Beginning with the line that has "Vállalkozás, üzletfejlesztés [button]", reproduce each remaining line of the data exactly, down to and including the last.

+++ MATERIAL TO PROCESS

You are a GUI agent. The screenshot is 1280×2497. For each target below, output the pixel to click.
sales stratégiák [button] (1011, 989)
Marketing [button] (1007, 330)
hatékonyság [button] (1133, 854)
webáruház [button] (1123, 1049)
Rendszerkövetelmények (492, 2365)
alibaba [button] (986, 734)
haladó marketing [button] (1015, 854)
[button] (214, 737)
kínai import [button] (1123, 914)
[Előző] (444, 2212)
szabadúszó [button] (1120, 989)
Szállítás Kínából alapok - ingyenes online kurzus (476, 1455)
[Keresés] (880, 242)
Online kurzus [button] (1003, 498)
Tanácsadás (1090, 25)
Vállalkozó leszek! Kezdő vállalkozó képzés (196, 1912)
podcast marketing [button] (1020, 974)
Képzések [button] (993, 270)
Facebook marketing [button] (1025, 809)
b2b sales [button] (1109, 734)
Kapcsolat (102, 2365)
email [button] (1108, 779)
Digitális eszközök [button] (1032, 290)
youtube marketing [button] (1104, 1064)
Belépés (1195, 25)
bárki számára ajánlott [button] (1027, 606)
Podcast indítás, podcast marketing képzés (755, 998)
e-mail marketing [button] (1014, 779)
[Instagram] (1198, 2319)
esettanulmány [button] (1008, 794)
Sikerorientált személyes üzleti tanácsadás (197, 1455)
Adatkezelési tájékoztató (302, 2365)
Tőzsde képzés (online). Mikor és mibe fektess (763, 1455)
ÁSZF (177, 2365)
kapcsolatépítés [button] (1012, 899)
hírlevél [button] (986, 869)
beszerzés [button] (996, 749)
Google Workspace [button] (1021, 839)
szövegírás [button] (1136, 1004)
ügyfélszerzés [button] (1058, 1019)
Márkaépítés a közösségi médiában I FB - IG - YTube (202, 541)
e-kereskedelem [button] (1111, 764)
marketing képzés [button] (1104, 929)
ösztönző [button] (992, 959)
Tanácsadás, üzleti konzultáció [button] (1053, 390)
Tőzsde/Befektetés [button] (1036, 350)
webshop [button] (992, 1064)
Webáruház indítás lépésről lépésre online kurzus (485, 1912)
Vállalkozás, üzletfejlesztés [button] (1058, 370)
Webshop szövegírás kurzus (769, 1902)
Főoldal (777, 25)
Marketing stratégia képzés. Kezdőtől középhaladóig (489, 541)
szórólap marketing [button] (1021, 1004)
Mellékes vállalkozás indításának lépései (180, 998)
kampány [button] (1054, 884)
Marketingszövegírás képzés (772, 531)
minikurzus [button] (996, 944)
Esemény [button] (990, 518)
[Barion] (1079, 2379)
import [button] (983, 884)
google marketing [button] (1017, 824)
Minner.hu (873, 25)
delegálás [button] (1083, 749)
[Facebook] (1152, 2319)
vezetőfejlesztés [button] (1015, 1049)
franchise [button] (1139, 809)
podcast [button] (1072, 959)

++++++

**EXERCISE OUTPUT:**
Vállalkozás, üzletfejlesztés [button] (1058, 370)
Webshop szövegírás kurzus (769, 1902)
Főoldal (777, 25)
Marketing stratégia képzés. Kezdőtől középhaladóig (489, 541)
szórólap marketing [button] (1021, 1004)
Mellékes vállalkozás indításának lépései (180, 998)
kampány [button] (1054, 884)
Marketingszövegírás képzés (772, 531)
minikurzus [button] (996, 944)
Esemény [button] (990, 518)
[Barion] (1079, 2379)
import [button] (983, 884)
google marketing [button] (1017, 824)
Minner.hu (873, 25)
delegálás [button] (1083, 749)
[Facebook] (1152, 2319)
vezetőfejlesztés [button] (1015, 1049)
franchise [button] (1139, 809)
podcast [button] (1072, 959)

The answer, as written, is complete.